Fictions
« Jusque dans la terre » : Un roman d’émancipation

« Jusque dans la terre » : Un roman d’émancipation

04 septembre 2022 | PAR Nathalie Valluis

Le premier roman de Sue Rainsford, autrice irlandaise publiée par les Editions Aux Forges de Vulcains, se sert magnifiquement des codes du fantastique pour traiter des rôles sociaux assignés, de la transgression et du désir. Un texte brutal, sans concession et terriblement efficace. 

Dans une maison isolée, un père et une fille soignent, avec des méthodes peu orthodoxes, les habitants du village voisin qu’ils nomment « les cures ». Différents, ils effraient autant qu’ils fascinent. Cet équilibre fragile est cependant menacé lorsqu’Ada, dont la fonction dans ce monde est définie depuis la naissance, s’attache à Samson. Il semble n’avoir peur de rien, et surtout pas d’elle.

« La plupart des cures s’effrayent très facilement.

 

C’était pour cette raison que Samson avait quelque chose de magique »

Une histoire qui joue sur nos peurs

Comme dans un film d’horreur, Sue Rainsford installe une tension qui tient en haleine et rend le livre difficile à refermer. Il y a guérison des patients, certes, mais l’hémoglobine, les monstres réels ou supposés, la magie pour ne pas dire la sorcellerie sont bien là. Chaque personnage semble cacher son vrai visage et il est difficile de décider qui sont « les gentils » et « les méchants ».

L’ambiguïté constante est d’ailleurs soulignée par la structure du texte, qui alterne témoignages, comme dans une enquête policière, et récit à proprement parler.

Cette forme atypique laisse une première impression paradoxale, après une lecture qui se fait d’une traite ou presque. Est-ce un coup de cœur ou une déception ? Il est rapidement clair que ce roman est une très belle découverte littéraire. Mais le texte est tellement riche qu’il faut le laisser décanter pour en apprécier tous les arômes.

Pour aborder des sujets complexes

La répartition des traits de caractère et des tâches est-elle immuable ? La vocation d’une femme est-elle le soin des autres, l’obéissance, la maternité ? Jusqu’où peut-elle écouter son désir / ses désirs et façonner son propre corps ? Quelles sont les limites entre le bien et le mal ? L’amour justifie t’il tout ?

Sue Rainsford ne tranche pas, ne juge pas mais crée des personnages forts qui nous obligent à nous confronter à ces questions. D’ailleurs, elle est peut-être là, la plus grande peur que suscite la lecture, dans cette zone grise qui fait éclater tout manichéisme. 

« Père a toujours été plus bestial que moi.
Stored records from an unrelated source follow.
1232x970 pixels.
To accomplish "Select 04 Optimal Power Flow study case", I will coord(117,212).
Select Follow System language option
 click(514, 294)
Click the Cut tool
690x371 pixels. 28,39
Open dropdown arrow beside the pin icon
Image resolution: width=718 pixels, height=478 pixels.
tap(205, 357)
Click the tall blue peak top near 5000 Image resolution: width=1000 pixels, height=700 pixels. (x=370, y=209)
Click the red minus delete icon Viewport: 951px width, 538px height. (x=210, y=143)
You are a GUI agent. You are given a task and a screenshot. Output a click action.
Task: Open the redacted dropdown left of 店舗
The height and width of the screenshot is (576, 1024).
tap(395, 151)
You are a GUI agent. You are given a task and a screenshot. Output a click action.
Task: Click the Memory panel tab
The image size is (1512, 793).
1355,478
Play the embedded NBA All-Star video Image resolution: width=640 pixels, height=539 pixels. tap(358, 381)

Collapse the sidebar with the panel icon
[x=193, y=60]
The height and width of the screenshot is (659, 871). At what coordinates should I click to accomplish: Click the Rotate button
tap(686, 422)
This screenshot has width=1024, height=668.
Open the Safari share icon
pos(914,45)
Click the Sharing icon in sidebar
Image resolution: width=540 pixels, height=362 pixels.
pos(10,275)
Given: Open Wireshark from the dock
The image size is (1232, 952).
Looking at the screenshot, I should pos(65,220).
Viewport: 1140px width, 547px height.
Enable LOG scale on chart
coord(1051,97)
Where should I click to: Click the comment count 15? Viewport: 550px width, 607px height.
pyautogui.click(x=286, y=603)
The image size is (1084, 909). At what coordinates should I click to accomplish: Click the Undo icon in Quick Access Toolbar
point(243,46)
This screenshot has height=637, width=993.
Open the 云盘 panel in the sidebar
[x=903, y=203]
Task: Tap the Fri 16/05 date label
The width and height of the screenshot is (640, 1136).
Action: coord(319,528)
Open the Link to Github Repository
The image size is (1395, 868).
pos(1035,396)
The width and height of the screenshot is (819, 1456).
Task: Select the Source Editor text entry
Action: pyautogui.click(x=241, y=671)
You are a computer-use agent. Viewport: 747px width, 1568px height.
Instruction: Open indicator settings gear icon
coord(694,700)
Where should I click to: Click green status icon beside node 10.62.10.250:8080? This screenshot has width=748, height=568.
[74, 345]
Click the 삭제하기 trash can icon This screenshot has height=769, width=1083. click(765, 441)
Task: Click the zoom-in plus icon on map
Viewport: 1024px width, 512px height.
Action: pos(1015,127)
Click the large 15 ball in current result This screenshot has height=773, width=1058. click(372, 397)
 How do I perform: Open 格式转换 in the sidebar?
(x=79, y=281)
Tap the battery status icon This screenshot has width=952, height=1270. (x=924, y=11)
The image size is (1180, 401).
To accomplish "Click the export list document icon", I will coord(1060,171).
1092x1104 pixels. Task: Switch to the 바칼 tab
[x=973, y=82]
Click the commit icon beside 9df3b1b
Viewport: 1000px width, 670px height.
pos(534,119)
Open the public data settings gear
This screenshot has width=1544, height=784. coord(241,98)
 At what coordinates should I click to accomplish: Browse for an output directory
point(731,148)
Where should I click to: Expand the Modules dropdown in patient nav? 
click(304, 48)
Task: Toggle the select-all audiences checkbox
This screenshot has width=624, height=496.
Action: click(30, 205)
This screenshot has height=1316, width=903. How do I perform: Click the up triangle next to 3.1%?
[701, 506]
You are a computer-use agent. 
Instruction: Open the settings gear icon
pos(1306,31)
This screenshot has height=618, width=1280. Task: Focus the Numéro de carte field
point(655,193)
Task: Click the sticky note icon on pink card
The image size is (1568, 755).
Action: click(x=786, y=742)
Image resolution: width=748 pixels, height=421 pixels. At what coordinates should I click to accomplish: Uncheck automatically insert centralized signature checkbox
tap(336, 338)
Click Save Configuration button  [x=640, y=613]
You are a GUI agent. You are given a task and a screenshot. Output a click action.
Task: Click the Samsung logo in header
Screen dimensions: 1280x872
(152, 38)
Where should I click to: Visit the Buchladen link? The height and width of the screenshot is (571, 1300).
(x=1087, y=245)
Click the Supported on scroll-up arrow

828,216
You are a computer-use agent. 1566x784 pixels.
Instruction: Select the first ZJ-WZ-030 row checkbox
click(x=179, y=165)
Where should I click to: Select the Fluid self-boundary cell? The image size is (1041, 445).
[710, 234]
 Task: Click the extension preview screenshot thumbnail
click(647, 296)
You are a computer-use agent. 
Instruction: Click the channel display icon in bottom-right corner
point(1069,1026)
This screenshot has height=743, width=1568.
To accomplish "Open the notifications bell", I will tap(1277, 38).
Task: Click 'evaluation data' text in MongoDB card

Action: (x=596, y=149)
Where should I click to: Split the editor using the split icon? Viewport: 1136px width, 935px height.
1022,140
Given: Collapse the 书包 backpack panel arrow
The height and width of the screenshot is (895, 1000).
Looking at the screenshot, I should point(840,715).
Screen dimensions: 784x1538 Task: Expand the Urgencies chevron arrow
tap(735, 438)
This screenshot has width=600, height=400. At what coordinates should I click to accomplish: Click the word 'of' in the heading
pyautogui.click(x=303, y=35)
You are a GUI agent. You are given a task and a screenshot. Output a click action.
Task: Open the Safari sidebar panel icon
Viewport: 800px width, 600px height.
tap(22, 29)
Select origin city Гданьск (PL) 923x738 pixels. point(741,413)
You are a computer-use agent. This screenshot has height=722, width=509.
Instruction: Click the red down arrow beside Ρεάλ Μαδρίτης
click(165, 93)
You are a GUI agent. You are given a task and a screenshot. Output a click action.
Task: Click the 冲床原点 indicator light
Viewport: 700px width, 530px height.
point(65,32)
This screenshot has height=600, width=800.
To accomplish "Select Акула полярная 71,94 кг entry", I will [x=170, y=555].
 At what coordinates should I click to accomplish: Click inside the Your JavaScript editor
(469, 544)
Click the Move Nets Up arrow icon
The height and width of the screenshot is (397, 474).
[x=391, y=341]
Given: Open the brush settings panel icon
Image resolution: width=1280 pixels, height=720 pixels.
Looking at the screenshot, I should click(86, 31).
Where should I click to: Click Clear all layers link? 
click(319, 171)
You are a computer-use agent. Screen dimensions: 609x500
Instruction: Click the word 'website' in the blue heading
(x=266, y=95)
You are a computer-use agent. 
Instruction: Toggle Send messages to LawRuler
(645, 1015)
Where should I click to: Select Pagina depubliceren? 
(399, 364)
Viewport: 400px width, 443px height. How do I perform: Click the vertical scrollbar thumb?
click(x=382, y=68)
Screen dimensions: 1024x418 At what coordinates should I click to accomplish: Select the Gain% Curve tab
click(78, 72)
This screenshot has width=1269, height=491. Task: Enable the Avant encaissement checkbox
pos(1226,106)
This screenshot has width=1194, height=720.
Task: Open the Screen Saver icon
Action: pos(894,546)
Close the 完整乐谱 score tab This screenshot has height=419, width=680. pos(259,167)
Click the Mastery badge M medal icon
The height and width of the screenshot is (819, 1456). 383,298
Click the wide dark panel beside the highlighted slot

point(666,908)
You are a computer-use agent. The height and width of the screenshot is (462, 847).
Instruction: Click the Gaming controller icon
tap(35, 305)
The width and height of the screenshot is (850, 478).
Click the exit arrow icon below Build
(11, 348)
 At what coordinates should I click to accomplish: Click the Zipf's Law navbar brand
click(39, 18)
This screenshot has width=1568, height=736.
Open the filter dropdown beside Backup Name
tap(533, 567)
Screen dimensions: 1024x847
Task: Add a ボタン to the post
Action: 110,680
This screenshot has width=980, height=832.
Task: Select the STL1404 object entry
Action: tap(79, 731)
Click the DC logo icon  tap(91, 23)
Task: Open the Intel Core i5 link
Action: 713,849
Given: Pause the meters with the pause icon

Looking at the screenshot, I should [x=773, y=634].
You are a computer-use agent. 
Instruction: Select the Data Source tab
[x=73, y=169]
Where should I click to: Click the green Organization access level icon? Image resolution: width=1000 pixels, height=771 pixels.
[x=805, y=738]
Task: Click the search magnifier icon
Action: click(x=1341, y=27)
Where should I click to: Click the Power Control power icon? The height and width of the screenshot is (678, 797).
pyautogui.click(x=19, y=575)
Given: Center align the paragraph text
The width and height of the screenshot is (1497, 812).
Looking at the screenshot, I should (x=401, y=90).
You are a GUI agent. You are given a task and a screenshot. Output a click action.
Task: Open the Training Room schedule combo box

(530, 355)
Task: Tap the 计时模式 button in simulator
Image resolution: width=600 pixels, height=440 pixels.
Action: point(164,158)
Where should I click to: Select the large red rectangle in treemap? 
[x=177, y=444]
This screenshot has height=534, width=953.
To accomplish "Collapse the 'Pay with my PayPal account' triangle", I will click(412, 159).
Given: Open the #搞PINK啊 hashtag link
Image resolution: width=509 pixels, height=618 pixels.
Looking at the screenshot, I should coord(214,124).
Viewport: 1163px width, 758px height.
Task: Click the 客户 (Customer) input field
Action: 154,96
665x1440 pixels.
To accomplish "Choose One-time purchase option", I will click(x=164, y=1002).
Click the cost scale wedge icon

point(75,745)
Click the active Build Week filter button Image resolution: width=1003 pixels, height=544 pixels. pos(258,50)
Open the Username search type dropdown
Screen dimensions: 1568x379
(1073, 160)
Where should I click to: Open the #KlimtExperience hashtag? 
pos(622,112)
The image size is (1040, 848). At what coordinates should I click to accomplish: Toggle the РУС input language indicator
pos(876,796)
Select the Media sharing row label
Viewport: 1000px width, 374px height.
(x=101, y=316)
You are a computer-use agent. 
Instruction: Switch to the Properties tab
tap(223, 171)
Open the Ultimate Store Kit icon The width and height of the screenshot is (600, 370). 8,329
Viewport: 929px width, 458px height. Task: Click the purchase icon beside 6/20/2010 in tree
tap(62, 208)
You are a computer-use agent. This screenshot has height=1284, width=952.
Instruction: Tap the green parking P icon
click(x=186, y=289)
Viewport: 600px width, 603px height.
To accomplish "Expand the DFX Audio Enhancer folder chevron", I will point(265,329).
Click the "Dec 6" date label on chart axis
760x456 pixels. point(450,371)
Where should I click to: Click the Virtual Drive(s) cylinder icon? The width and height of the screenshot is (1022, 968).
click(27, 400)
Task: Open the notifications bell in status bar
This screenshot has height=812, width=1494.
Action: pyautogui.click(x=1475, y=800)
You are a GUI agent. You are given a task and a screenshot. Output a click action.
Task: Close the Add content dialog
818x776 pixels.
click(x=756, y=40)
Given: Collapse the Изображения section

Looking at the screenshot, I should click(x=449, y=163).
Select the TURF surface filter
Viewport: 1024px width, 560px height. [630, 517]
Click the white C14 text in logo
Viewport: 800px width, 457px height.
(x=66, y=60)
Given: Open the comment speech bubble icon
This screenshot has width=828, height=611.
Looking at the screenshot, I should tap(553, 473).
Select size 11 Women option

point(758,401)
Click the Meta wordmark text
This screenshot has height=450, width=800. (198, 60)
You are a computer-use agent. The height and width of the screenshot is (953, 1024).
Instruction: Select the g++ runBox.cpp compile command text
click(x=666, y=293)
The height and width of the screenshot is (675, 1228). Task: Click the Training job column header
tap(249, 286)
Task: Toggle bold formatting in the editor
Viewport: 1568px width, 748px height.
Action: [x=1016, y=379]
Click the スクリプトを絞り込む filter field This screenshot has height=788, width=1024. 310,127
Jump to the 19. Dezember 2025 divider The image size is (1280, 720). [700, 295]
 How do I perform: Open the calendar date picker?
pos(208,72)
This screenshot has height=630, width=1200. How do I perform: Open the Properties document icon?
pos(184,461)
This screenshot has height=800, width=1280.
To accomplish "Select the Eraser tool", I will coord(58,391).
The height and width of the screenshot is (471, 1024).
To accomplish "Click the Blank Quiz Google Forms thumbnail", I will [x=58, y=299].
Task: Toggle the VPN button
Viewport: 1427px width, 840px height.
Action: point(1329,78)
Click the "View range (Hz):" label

Certaines nuits, il courbait son échine, il se mettait à quatre pattes, il abandonnait raison et langage, et il courait de par la forêt. (…)

 

Les matins où une cure devait venir, il me disait :

– Tu as une cure, aujourd’hui, Ada.

Comme s’il était nécessaire de me le rappeler. Comme s’il m’était arrivé une seule fois d’oublier »

Une nature et des femmes puissantes

La nature constitue un personnage du livre, peut-être le personnage principal. Mais là encore, la vision n’a rien d’angélique. La Terre, avec une majuscule, sauve autant qu’elle engloutit, l’eau rafraichit mais recèle des dangers insoupçonnés, le soleil brûle.

« Comme je le disait plus tôt, quand j’étais petite, Père me racontait des histoires au sujet de la Terre, et il me disait de faire attention.

– La Terre est cruelle, mais si on la laboure, et si on la restreint, elle peut nous être utile. »

Il en va de la Terre comme des femmes de ce roman, Ada, Olivia ou sœur Anguille… elles ne se laissent pas impunément imposer un joug. 

Sue Rainsford, Jusque dans la terre, Editions Aux Forges Vulcain, 224 pages, 20€, sortie le 26/08/2022.